━━━━━ INFORMATION GIVEN ━━━━━

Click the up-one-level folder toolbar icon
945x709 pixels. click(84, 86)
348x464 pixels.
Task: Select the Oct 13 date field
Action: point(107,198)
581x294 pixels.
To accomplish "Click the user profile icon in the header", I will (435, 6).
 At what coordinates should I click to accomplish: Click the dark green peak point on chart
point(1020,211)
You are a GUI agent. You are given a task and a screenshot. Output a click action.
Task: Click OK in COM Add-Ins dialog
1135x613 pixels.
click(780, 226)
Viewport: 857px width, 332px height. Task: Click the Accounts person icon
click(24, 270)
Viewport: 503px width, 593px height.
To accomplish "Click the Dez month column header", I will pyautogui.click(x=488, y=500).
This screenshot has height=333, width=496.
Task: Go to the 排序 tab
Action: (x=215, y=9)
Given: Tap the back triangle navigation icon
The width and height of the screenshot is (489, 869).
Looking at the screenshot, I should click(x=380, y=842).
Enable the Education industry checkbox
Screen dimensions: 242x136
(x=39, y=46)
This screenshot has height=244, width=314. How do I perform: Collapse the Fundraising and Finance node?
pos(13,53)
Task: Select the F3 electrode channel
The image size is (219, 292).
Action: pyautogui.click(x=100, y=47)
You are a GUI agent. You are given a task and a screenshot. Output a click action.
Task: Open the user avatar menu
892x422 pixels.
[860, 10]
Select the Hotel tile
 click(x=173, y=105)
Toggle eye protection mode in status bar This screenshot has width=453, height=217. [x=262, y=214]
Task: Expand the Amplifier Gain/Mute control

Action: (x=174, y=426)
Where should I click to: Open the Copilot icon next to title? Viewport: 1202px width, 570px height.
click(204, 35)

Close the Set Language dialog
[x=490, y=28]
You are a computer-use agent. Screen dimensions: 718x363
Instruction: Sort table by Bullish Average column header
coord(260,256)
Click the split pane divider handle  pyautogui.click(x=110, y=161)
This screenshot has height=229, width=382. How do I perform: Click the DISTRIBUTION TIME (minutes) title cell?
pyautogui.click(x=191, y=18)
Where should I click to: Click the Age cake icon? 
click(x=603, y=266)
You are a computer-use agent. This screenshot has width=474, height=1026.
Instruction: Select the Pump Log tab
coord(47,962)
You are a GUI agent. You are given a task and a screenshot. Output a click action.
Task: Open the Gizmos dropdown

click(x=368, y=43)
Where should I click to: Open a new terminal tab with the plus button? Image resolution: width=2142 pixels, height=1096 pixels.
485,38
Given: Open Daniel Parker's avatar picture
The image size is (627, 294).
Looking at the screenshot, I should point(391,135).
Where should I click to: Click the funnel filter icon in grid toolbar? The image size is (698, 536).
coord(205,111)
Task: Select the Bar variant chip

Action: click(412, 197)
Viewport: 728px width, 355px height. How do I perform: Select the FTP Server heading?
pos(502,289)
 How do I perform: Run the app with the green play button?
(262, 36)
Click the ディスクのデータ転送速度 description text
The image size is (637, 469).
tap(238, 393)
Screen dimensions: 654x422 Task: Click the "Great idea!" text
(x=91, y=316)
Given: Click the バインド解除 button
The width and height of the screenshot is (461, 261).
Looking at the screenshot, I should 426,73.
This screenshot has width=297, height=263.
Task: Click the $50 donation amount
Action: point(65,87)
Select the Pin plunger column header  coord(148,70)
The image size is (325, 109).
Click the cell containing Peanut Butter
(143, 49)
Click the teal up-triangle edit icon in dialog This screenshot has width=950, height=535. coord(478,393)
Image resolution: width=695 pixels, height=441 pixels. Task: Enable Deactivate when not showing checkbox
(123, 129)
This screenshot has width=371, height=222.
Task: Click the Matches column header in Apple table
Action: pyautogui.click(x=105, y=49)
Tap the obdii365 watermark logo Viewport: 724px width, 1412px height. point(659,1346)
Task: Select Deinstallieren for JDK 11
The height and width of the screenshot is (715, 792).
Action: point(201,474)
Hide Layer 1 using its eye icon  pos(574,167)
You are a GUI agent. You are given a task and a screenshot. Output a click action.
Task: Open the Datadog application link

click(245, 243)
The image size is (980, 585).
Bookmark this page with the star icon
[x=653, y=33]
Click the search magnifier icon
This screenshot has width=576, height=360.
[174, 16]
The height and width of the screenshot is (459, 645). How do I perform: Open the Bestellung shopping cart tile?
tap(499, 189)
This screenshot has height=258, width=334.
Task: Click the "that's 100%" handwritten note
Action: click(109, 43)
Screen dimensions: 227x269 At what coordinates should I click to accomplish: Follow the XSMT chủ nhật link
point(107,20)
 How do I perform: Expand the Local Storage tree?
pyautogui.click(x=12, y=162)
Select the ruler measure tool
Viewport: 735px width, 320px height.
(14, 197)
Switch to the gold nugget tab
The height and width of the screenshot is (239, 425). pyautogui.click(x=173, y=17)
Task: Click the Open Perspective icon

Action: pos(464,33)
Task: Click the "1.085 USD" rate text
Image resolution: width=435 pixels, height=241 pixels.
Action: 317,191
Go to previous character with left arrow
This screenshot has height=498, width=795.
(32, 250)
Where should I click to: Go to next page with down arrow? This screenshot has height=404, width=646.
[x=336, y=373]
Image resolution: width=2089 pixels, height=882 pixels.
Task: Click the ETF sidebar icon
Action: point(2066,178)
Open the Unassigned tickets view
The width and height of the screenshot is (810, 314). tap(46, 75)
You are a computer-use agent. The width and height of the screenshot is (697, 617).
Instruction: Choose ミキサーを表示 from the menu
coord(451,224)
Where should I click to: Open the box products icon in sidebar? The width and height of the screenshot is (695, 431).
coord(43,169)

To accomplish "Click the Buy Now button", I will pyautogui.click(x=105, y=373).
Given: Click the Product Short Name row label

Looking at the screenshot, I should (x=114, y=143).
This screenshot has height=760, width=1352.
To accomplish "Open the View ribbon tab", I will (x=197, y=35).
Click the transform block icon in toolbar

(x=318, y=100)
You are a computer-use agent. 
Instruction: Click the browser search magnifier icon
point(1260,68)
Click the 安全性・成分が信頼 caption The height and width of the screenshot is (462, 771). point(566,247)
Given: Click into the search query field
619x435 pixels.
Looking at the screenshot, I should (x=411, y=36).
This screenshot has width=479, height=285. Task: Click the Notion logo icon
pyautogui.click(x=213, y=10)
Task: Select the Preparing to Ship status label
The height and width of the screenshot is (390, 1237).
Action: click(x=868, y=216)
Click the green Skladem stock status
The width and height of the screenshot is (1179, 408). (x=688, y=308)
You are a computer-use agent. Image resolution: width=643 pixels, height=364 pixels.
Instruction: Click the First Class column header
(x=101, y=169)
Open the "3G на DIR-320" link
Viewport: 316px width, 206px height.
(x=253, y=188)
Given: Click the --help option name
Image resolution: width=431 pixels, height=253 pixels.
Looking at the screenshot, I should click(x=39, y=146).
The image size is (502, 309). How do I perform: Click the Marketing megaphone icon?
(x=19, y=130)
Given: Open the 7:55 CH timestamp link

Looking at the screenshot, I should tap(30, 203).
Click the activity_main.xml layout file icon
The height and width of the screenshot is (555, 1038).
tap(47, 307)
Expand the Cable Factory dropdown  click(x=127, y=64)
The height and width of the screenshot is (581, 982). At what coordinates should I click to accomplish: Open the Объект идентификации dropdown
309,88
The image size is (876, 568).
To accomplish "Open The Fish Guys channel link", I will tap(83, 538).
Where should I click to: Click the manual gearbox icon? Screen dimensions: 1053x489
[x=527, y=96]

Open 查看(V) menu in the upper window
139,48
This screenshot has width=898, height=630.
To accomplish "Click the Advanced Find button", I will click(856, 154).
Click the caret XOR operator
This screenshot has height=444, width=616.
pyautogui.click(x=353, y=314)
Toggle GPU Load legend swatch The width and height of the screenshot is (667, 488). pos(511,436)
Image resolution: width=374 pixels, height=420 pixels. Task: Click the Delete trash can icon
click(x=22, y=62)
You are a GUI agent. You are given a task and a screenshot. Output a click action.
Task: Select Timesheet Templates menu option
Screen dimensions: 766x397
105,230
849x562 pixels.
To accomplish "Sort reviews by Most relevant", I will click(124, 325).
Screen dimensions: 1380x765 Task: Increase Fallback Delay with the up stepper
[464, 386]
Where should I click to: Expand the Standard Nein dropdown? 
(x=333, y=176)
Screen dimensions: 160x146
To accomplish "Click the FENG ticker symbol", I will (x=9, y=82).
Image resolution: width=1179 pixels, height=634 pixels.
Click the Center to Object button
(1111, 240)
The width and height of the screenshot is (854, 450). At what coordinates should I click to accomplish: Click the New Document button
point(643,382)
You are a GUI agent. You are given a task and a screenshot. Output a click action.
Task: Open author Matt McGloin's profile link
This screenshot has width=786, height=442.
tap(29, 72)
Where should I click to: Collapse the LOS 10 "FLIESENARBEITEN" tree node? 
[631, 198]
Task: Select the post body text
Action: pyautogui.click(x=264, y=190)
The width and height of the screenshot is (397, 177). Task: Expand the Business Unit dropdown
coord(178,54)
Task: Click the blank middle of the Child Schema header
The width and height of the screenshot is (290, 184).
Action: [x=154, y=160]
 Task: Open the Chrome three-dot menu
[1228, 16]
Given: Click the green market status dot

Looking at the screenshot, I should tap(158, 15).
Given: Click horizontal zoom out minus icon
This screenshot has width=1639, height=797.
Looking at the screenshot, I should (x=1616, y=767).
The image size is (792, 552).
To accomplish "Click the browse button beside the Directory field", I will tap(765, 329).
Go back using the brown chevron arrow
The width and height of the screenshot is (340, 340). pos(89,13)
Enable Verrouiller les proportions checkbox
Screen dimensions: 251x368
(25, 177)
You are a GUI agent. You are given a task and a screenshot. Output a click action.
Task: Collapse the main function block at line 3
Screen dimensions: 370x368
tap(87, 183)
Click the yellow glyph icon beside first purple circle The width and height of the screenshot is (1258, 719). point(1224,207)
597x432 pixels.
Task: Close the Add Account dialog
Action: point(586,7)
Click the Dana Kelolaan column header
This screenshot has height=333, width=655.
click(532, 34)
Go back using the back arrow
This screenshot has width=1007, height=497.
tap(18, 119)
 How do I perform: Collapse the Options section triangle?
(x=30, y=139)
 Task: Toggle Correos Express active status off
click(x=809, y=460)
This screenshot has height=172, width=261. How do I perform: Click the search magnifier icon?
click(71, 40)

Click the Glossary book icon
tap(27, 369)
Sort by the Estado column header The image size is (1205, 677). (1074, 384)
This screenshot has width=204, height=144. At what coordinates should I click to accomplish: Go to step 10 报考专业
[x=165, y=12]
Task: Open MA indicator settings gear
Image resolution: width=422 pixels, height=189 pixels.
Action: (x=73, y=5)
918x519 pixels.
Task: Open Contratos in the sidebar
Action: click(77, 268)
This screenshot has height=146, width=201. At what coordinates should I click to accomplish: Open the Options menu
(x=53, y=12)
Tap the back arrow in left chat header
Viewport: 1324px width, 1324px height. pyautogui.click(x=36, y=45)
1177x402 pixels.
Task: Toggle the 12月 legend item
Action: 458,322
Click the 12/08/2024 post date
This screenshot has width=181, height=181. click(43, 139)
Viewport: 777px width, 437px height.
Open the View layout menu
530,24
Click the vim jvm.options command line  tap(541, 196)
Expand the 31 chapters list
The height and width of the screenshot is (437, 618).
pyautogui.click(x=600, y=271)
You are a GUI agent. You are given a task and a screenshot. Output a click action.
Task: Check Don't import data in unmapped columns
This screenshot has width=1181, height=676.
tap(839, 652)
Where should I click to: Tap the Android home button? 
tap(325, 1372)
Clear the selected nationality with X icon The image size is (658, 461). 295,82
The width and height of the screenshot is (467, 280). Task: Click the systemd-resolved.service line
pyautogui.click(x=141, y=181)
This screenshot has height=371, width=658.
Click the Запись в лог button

━━━━━

In the material above, tally every line with the string "avatar" in it, then give that number alone.

2